Stored data entries

________________

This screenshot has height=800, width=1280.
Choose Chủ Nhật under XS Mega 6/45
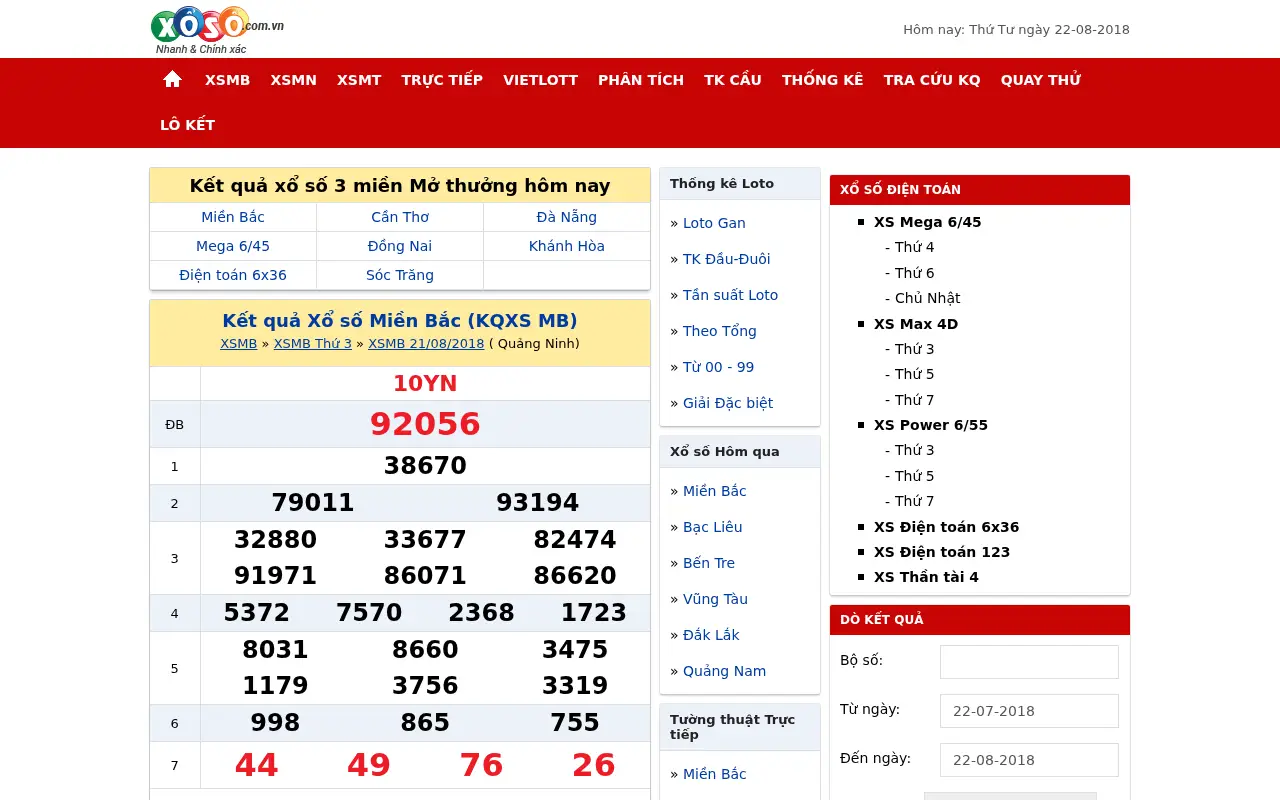pos(927,298)
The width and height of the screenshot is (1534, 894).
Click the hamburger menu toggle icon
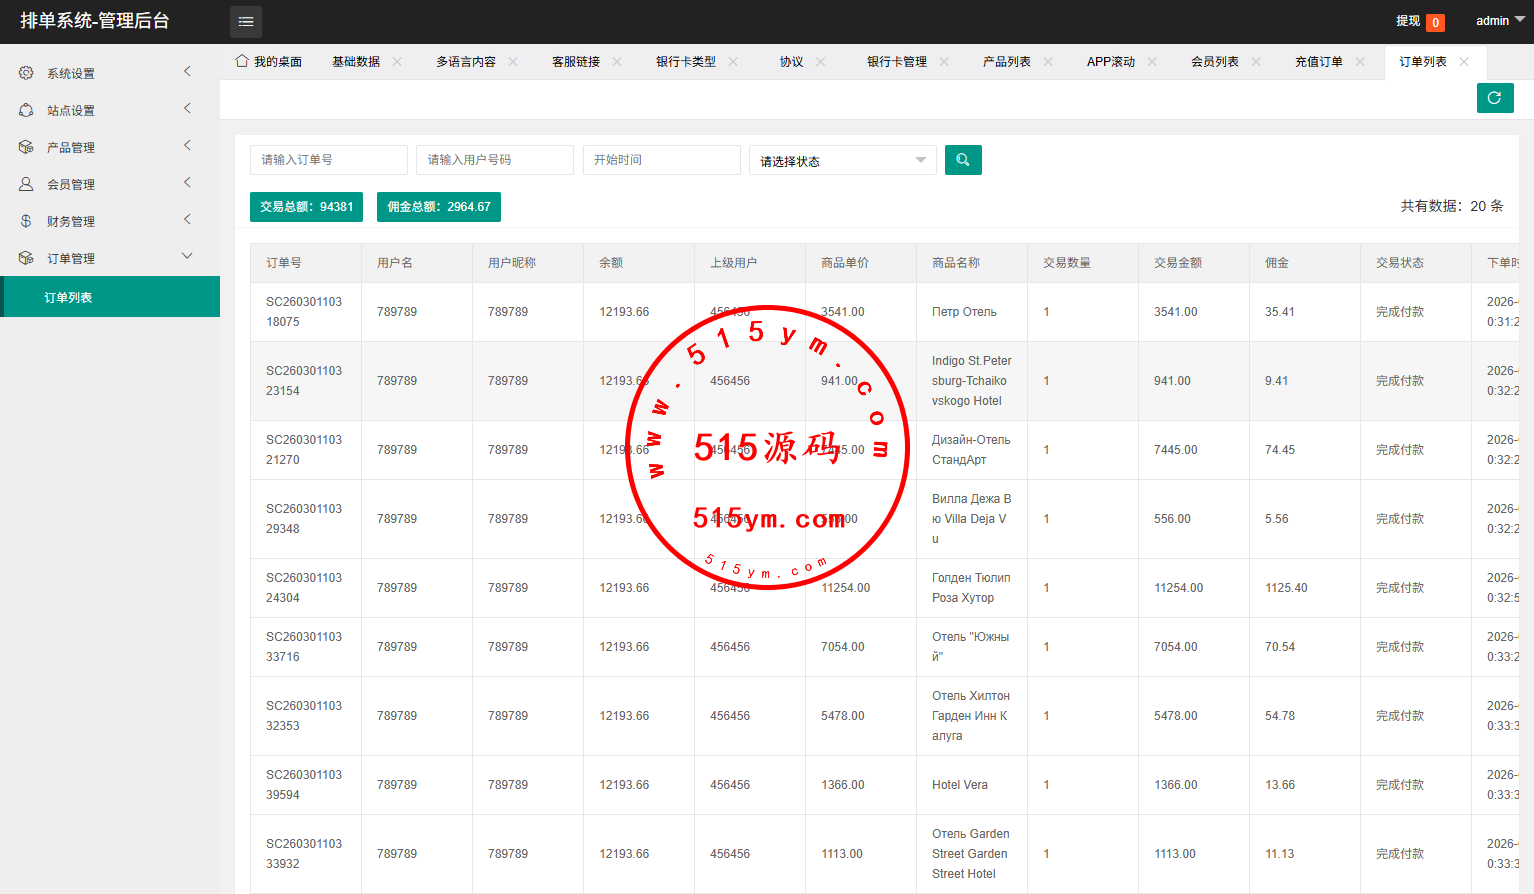[x=246, y=21]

________________

**Task directions:** Output exactly the lines from the line with "The width and" to the last line of the records, including both, and leave every picture out.

**Response to this task:**
The width and height of the screenshot is (1534, 894).
Click the hamburger menu toggle icon
[x=246, y=21]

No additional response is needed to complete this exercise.